When Dencàs and Josep Badia arrived at the hospital, the doctors were attending urgently to the injured. The record, hitherto unknown, of paying patients from the Manresa hospital that La Vanguardia has located in the Bages Regional Historical Archive specifies the days of hospitalization and distribution. Hospitalized in the Distinguished ward were Miquel Badia Capell, a 27-year-old native of Torregrossa, single, with a severe bruise on his chest, and Domènec Puigdellívol Serra, 31, from Castellgalí, married, also with a bruise on his chest, ribs broken and intubated with a serious prognosis. In the Miraculous room was Jacint Martínez Subirats, a 33-year-old Barcelona native, married with a daughter, with a severe bruise on his right forearm, and Manuel Masramon, 25, single, with concussion in his left eye, a wound in his mouth and a significant dislocation in the lumbar region. The fifth victim of the accident, Miquel Xicota Cabré, from Barcelona, ​​23 years old, single, occupied a bed in the Sant Vicente ward, with a fractured right clavicle and dislocation of the left haunch.

The documentation does not indicate who paid the expenses. According to the rates in Sant Andreu located by this newspaper, a day's stay ranged between 4 and 6 pesetas, an operation and cures did not reach 70 pesetas and an x-ray, 25. The trauma surgery unit treated them all.

The most personal attention to the wounded was provided by some relatives, such as Anna Badia, and also Carme Ballester. According to the unpublished memoirs of the lawyer and journalist, Josep M. Xicota, brother of the wounded Miquel, to which La Vanguardia has agreed, both "will be the ones that will take their task with the most care, although Anneta, for reasons that are easy to understand, dedicates herself to Mainly his brother." The constant presence of Ballester certifies that it was she at midnight on August 14 who informed La Humanitat by telephone of the evolution of the wounded.

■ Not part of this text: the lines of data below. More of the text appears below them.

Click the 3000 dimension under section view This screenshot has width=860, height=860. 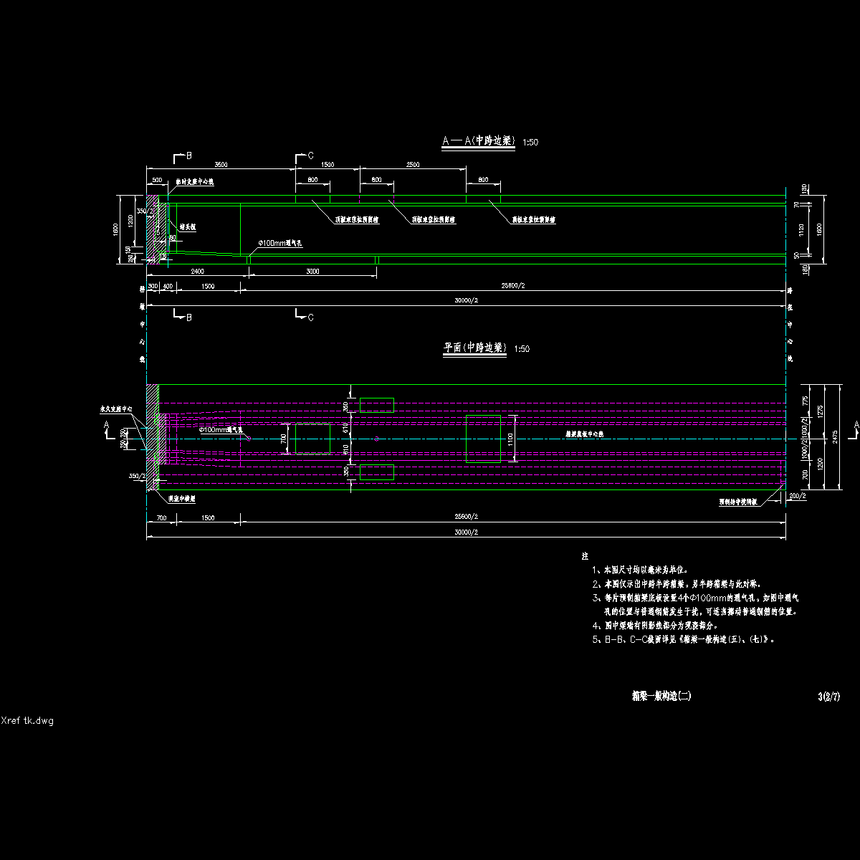tap(312, 272)
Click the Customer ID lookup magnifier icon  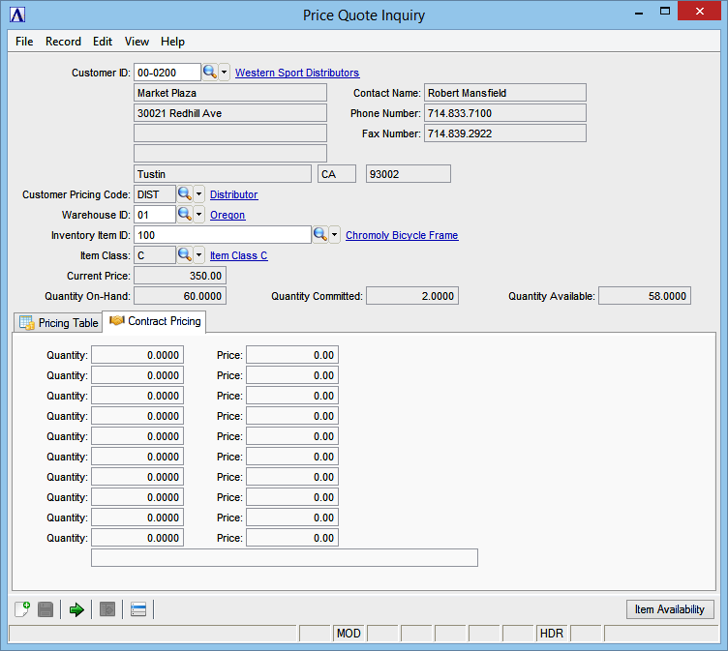[x=210, y=73]
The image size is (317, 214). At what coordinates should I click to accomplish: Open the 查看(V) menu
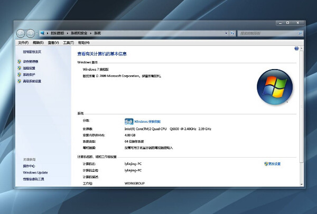pos(53,43)
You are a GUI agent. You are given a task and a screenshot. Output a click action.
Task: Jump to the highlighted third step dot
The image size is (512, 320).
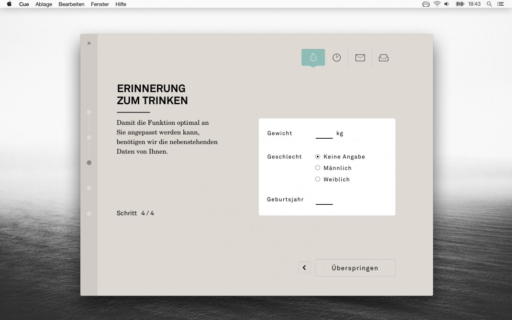pyautogui.click(x=89, y=163)
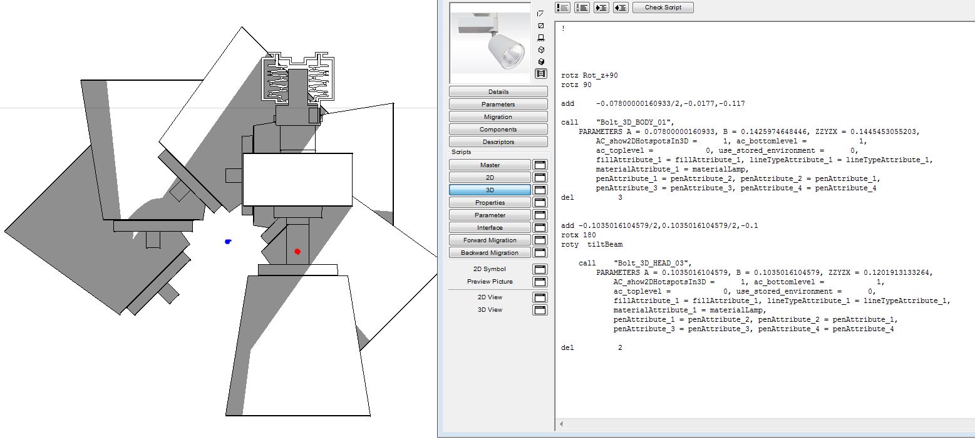This screenshot has height=442, width=975.
Task: Open the 2D Symbol window toggle
Action: [x=540, y=269]
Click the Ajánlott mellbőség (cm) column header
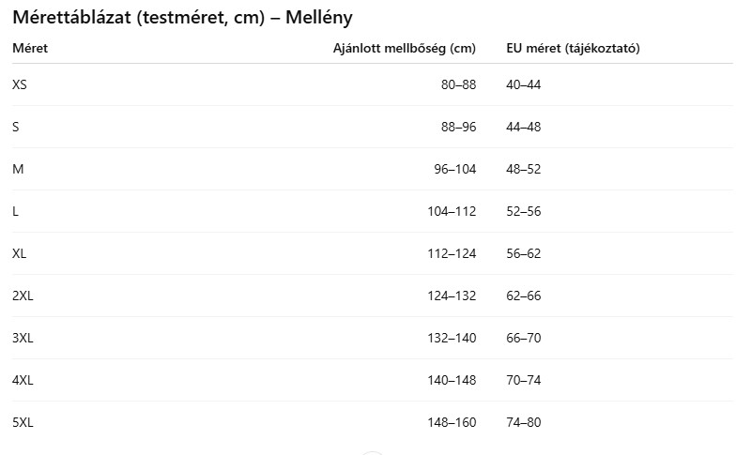This screenshot has height=455, width=736. 405,48
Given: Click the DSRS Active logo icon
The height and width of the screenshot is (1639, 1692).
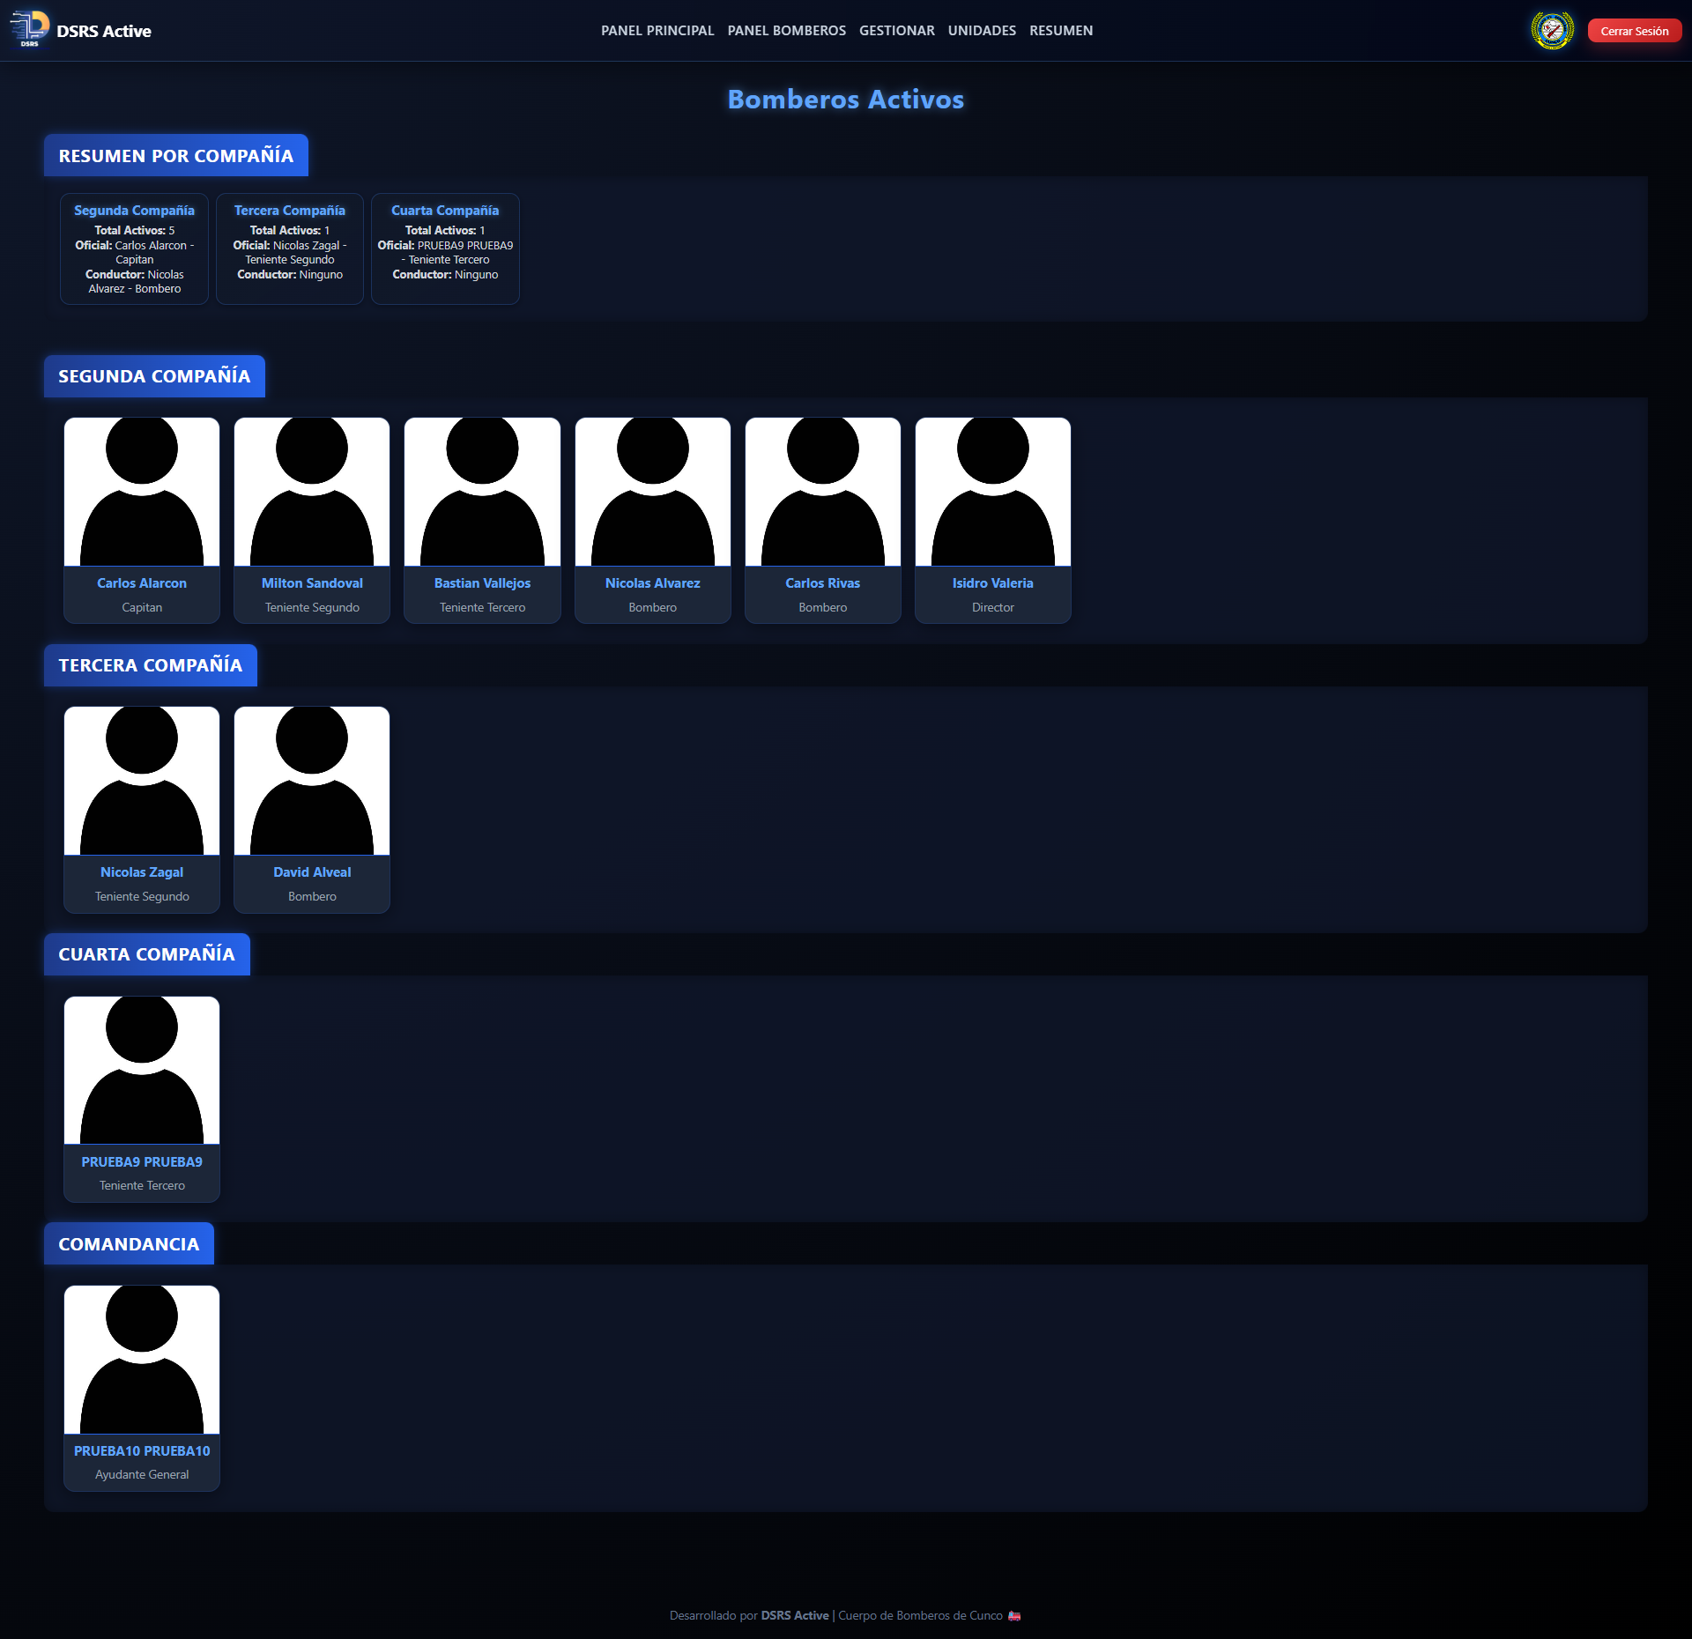Looking at the screenshot, I should (29, 29).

The details provided by La Vanguardia do not conclude the matter, but show the seriousness of the injured and the distribution in rooms with multiple beds in which they were found. Badia, who spat blood, was in the same room as the most critical comrade. Puigdellívol died on the 15th. Badia and Ballester could have become intimate, therefore, but with notable cold blood. Her relationship with other men would have required a tour of the rooms with some injured people who don't seem to be up for those jogs.

On the 15th, Masramon left the hospital to enter the Quinta de Salut L'Aliança clinic in Barcelona. He would be ten months. The following day, Miquel Badia left the hospital in a cast and bandaged under his suit, with an orthopedic cane, to accompany Puigdellívol's coffin to the Manresa cemetery in the afternoon. Also in attendance were the President of the Generalitat, Francesc Macià, the Minister of Culture, Ventura Gassol, Josep Dencàs, the commander of the Mossos, Enric Pérez Farrás, among many others.

Despite the consequences, El Diluvio wondered how it was possible for the driver to use a Generalitat car for an act that was not "not even party and wearing the uniform and the braided cap." The republican newspaper also complained about the income that the widow in charge of the government would have to receive. Jacint Martínez left the hospital on the 18th and the next day Miquel Xicota, the last, left to enter the Rabassa clinic in Barcelona. Days later, he and Badia fully recovered in the Puigdolena sanatorium, in Sant Quirze de Safaja, according to the memoirs of Josep M. Xicota.

Ninety years ago, Badia survived the spectacular accident. Had he died, the influence of separatism within the party that governed the Generalitat, ERC, might have changed. His recovery at the Sant Andreu hospital also contributed to the rumor mill about his relationship with Ballester, which would later cloud the understanding with the future president Companys. The news that this newspaper now contributes affirm the seriousness of the accident and spice up the stay in the hospital.